Coordinating resource management in a sensor network has received considerable attention [1,7,18]. However, programming these complex distributed behaviors is still done in an ad hoc fashion, using bare-bones APIs provided by the node-level OS. Subtle changes to node-level behavior (such as the radio listening duty cycle or choice of routing path) can have a tremendous impact on the overall efficiency and data yield of the network. Existing systems provide few tools to assist developers in designing correct and efficient solutions.

In this paper, we argue the operating system design for sensor networks should enable coordinated and global resource management while providing the appropriate abstractions and mechanisms to support whole-network optimizations. We argue that by providing a rich set of intra- and inter-node resource management interfaces that expose resource availability, share state across nodes, and allocate resources across multiple nodes, it is possible to develop more efficient applications with far less effort.

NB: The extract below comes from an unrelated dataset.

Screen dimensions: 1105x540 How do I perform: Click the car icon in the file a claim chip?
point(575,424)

We propose Peloton,1 a new distributed sensor OS based on three architectural components. The first, vector tickets, is a programming abstraction representing the right to consume resources across a set of nodes for performing some operation, such as routing data. The second, state sharing, provides mechanisms for nodes to share state on local resource availability and coordinate activities. The third, distributed ticket agents, permit resource management decisions to be decomposed across nodes, clusters, and the network as a whole.

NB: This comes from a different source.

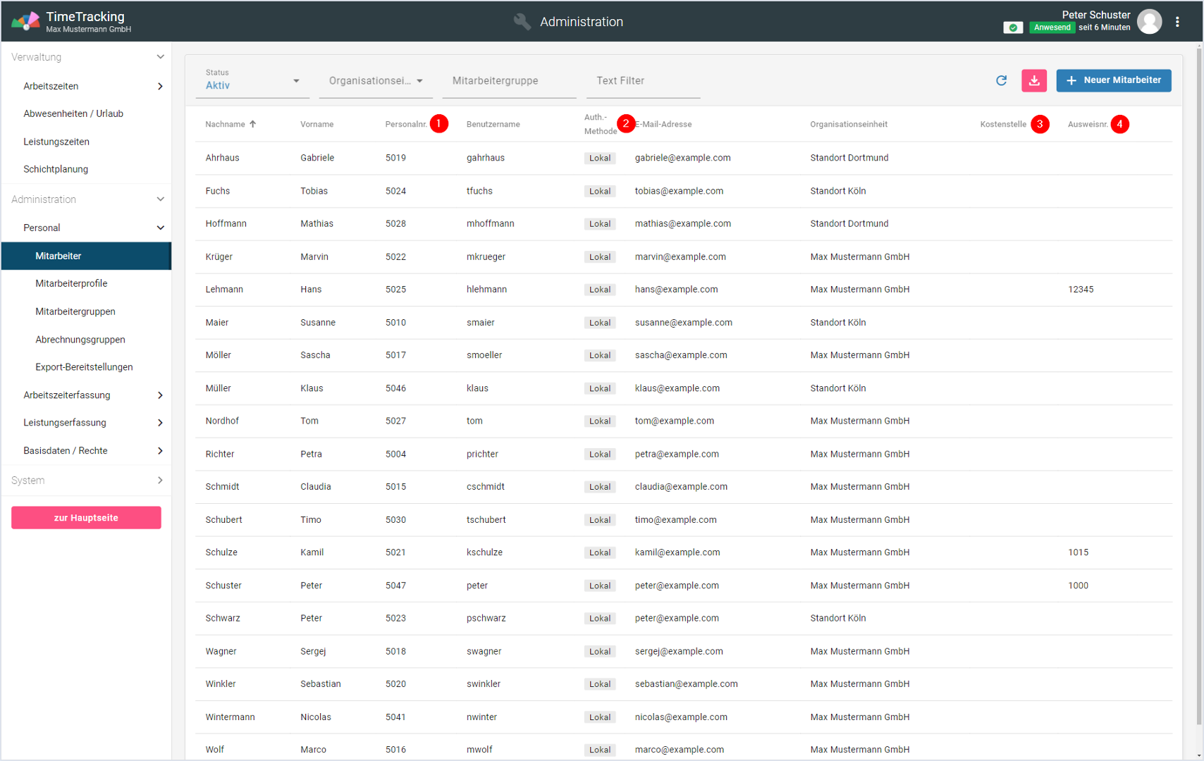Click the vertical page scrollbar

tap(1199, 352)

In this paper, we make the case for Peloton, contrasting our approach to existing systems. We describe the Peloton OS architecture and describe through three use cases how it can be used to implement energy-efficient and coordinated mechanisms for cluster-based routing, adaptive sensor duty cycling, and optimized reliable data collection. We conclude with a discussion of future research directions.


2 The Case for Peloton

Designing a sensor network to make efficient use of scarce resources while yielding high-quality data presents a number of challenges. Not only are node resources limited, but small local changes in a node's operation can have a ripple effect throughout the network. Moreover, nodes are mutually dependent upon each other to relay data, maintain time synchronization, perform collaborative event detection, and maintain spatial sensor coverage. It is not enough to conceive of a network as a mere collection of independent nodes, yet that is the dominant programming abstraction supported by existing sensor network operating systems [5,8,11].

As applications increase in complexity, reasoning about the global effects of local changes to node behavior can be difficult. The most common form of resource management is simple duty cycling, in which a (usually static) period is assigned to each node to achieve a given target lifetime. This works fine for applications with simple periodic behavior and few configuration changes over time. However, applications with more dynamic resource requirements need more sophisticated approaches, involving adaptation over time as well as both local and global knowledge of resource availability.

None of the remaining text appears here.